## Data to examine:

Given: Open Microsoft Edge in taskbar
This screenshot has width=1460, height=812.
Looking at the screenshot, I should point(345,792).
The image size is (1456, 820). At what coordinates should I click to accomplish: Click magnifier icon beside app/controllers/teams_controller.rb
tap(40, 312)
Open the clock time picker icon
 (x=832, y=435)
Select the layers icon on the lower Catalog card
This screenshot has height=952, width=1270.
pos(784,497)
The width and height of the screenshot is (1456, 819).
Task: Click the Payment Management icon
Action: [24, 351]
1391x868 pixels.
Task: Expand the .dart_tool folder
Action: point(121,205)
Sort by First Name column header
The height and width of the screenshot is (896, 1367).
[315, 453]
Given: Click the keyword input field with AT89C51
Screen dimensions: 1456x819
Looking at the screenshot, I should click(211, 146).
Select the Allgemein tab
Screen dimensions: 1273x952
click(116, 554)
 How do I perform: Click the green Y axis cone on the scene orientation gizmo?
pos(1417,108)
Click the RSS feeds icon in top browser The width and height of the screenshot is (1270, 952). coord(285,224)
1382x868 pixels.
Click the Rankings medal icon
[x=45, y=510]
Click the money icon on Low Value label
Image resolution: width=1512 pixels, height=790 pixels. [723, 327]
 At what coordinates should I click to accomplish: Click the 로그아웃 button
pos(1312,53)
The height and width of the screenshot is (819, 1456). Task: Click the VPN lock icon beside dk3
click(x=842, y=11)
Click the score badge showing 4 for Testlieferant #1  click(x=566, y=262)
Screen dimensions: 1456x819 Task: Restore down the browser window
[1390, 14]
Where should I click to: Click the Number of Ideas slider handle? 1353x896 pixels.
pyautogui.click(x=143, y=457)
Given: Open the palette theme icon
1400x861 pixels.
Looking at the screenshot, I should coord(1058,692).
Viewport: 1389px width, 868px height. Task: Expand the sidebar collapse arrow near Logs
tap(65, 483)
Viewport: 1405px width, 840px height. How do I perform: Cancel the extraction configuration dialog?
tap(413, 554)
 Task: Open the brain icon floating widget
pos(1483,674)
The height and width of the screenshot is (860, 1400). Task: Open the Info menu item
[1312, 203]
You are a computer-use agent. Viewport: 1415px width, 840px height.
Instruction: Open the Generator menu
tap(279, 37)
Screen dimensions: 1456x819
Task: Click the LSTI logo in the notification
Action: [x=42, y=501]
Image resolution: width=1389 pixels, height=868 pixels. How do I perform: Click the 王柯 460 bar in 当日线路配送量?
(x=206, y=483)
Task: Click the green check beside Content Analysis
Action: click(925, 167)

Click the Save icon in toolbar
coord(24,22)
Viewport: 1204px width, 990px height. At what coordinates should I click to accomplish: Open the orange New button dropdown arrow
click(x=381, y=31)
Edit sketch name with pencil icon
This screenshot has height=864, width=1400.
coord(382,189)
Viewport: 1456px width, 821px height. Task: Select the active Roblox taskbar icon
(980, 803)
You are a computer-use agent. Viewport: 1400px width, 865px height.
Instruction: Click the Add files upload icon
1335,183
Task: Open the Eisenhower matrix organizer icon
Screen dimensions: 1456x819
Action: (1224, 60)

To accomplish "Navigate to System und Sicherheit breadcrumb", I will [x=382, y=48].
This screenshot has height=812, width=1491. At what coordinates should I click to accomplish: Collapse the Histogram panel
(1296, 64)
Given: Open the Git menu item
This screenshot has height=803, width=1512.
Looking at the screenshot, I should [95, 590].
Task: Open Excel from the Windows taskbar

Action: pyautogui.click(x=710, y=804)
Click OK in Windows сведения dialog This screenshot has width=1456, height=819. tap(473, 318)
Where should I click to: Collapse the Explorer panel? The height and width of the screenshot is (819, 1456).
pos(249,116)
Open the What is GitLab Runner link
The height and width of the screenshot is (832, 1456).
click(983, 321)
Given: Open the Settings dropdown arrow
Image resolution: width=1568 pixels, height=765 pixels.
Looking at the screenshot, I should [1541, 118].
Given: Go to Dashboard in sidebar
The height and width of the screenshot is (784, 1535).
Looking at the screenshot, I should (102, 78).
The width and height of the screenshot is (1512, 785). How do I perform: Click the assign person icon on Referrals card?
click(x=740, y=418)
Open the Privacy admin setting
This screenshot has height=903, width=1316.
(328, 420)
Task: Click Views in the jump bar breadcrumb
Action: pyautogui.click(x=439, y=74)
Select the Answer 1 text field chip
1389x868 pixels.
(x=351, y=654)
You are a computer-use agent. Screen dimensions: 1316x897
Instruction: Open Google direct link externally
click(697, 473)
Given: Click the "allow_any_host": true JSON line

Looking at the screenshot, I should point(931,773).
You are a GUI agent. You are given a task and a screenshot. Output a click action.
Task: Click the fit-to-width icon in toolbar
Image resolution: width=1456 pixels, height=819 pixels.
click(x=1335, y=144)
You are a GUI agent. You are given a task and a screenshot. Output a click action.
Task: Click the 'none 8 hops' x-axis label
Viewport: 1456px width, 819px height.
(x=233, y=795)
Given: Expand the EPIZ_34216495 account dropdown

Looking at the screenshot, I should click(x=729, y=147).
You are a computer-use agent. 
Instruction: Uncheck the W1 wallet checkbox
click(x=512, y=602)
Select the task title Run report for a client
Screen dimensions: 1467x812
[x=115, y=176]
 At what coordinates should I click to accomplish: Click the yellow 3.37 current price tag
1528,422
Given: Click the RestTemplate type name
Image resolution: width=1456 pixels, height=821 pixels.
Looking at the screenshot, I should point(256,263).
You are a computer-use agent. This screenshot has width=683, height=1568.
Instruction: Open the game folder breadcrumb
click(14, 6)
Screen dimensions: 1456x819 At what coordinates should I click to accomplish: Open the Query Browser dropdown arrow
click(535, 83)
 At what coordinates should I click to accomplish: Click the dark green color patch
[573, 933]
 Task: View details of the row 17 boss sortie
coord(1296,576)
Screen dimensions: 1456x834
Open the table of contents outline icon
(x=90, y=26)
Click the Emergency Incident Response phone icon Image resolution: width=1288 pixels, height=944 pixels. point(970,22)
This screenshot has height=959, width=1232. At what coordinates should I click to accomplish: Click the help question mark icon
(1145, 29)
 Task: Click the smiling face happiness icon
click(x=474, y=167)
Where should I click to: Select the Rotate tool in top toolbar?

## Task to carry out:
All of the material above should be restated verbatim.

## Written response:
Given: Open Microsoft Edge in taskbar
This screenshot has width=1460, height=812.
Looking at the screenshot, I should point(345,792).
The image size is (1456, 820). At what coordinates should I click to accomplish: Click magnifier icon beside app/controllers/teams_controller.rb
tap(40, 312)
Open the clock time picker icon
 (x=832, y=435)
Select the layers icon on the lower Catalog card
This screenshot has height=952, width=1270.
pos(784,497)
The width and height of the screenshot is (1456, 819).
Task: Click the Payment Management icon
Action: [24, 351]
1391x868 pixels.
Task: Expand the .dart_tool folder
Action: point(121,205)
Sort by First Name column header
The height and width of the screenshot is (896, 1367).
[315, 453]
Given: Click the keyword input field with AT89C51
Screen dimensions: 1456x819
Looking at the screenshot, I should click(211, 146).
Select the Allgemein tab
Screen dimensions: 1273x952
click(116, 554)
 How do I perform: Click the green Y axis cone on the scene orientation gizmo?
pos(1417,108)
Click the RSS feeds icon in top browser The width and height of the screenshot is (1270, 952). coord(285,224)
1382x868 pixels.
Click the Rankings medal icon
[x=45, y=510]
Click the money icon on Low Value label
Image resolution: width=1512 pixels, height=790 pixels. [723, 327]
 At what coordinates should I click to accomplish: Click the 로그아웃 button
pos(1312,53)
The height and width of the screenshot is (819, 1456). Task: Click the VPN lock icon beside dk3
click(x=842, y=11)
Click the score badge showing 4 for Testlieferant #1  click(x=566, y=262)
Screen dimensions: 1456x819 Task: Restore down the browser window
[1390, 14]
Where should I click to: Click the Number of Ideas slider handle? 1353x896 pixels.
pyautogui.click(x=143, y=457)
Given: Open the palette theme icon
1400x861 pixels.
Looking at the screenshot, I should coord(1058,692).
Viewport: 1389px width, 868px height. Task: Expand the sidebar collapse arrow near Logs
tap(65, 483)
Viewport: 1405px width, 840px height. How do I perform: Cancel the extraction configuration dialog?
tap(413, 554)
 Task: Open the brain icon floating widget
pos(1483,674)
The height and width of the screenshot is (860, 1400). Task: Open the Info menu item
[1312, 203]
You are a computer-use agent. Viewport: 1415px width, 840px height.
Instruction: Open the Generator menu
tap(279, 37)
Screen dimensions: 1456x819
Task: Click the LSTI logo in the notification
Action: [x=42, y=501]
Image resolution: width=1389 pixels, height=868 pixels. How do I perform: Click the 王柯 460 bar in 当日线路配送量?
(x=206, y=483)
Task: Click the green check beside Content Analysis
Action: click(925, 167)

Click the Save icon in toolbar
coord(24,22)
Viewport: 1204px width, 990px height. At what coordinates should I click to accomplish: Open the orange New button dropdown arrow
click(x=381, y=31)
Edit sketch name with pencil icon
This screenshot has height=864, width=1400.
coord(382,189)
Viewport: 1456px width, 821px height. Task: Select the active Roblox taskbar icon
(980, 803)
You are a computer-use agent. Viewport: 1400px width, 865px height.
Instruction: Click the Add files upload icon
1335,183
Task: Open the Eisenhower matrix organizer icon
Screen dimensions: 1456x819
Action: (1224, 60)

To accomplish "Navigate to System und Sicherheit breadcrumb", I will [x=382, y=48].
This screenshot has height=812, width=1491. At what coordinates should I click to accomplish: Collapse the Histogram panel
(1296, 64)
Given: Open the Git menu item
This screenshot has height=803, width=1512.
Looking at the screenshot, I should [95, 590].
Task: Open Excel from the Windows taskbar

Action: pyautogui.click(x=710, y=804)
Click OK in Windows сведения dialog This screenshot has width=1456, height=819. tap(473, 318)
Where should I click to: Collapse the Explorer panel? The height and width of the screenshot is (819, 1456).
pos(249,116)
Open the What is GitLab Runner link
The height and width of the screenshot is (832, 1456).
click(983, 321)
Given: Open the Settings dropdown arrow
Image resolution: width=1568 pixels, height=765 pixels.
Looking at the screenshot, I should [1541, 118].
Given: Go to Dashboard in sidebar
The height and width of the screenshot is (784, 1535).
Looking at the screenshot, I should (102, 78).
The width and height of the screenshot is (1512, 785). How do I perform: Click the assign person icon on Referrals card?
click(x=740, y=418)
Open the Privacy admin setting
This screenshot has height=903, width=1316.
(328, 420)
Task: Click Views in the jump bar breadcrumb
Action: pyautogui.click(x=439, y=74)
Select the Answer 1 text field chip
1389x868 pixels.
(x=351, y=654)
You are a computer-use agent. Screen dimensions: 1316x897
Instruction: Open Google direct link externally
click(697, 473)
Given: Click the "allow_any_host": true JSON line

Looking at the screenshot, I should point(931,773).
You are a GUI agent. You are given a task and a screenshot. Output a click action.
Task: Click the fit-to-width icon in toolbar
Image resolution: width=1456 pixels, height=819 pixels.
click(x=1335, y=144)
You are a GUI agent. You are given a task and a screenshot. Output a click action.
Task: Click the 'none 8 hops' x-axis label
Viewport: 1456px width, 819px height.
(x=233, y=795)
Given: Expand the EPIZ_34216495 account dropdown

Looking at the screenshot, I should click(x=729, y=147).
You are a computer-use agent. 
Instruction: Uncheck the W1 wallet checkbox
click(x=512, y=602)
Select the task title Run report for a client
Screen dimensions: 1467x812
[x=115, y=176]
 At what coordinates should I click to accomplish: Click the yellow 3.37 current price tag
1528,422
Given: Click the RestTemplate type name
Image resolution: width=1456 pixels, height=821 pixels.
Looking at the screenshot, I should point(256,263).
You are a computer-use agent. This screenshot has width=683, height=1568.
Instruction: Open the game folder breadcrumb
click(14, 6)
Screen dimensions: 1456x819 At what coordinates should I click to accomplish: Open the Query Browser dropdown arrow
click(535, 83)
 At what coordinates should I click to accomplish: Click the dark green color patch
[573, 933]
 Task: View details of the row 17 boss sortie
coord(1296,576)
Screen dimensions: 1456x834
Open the table of contents outline icon
(x=90, y=26)
Click the Emergency Incident Response phone icon Image resolution: width=1288 pixels, height=944 pixels. point(970,22)
This screenshot has height=959, width=1232. At what coordinates should I click to accomplish: Click the help question mark icon
(1145, 29)
 Task: Click the smiling face happiness icon
click(x=474, y=167)
Where should I click to: Select the Rotate tool in top toolbar?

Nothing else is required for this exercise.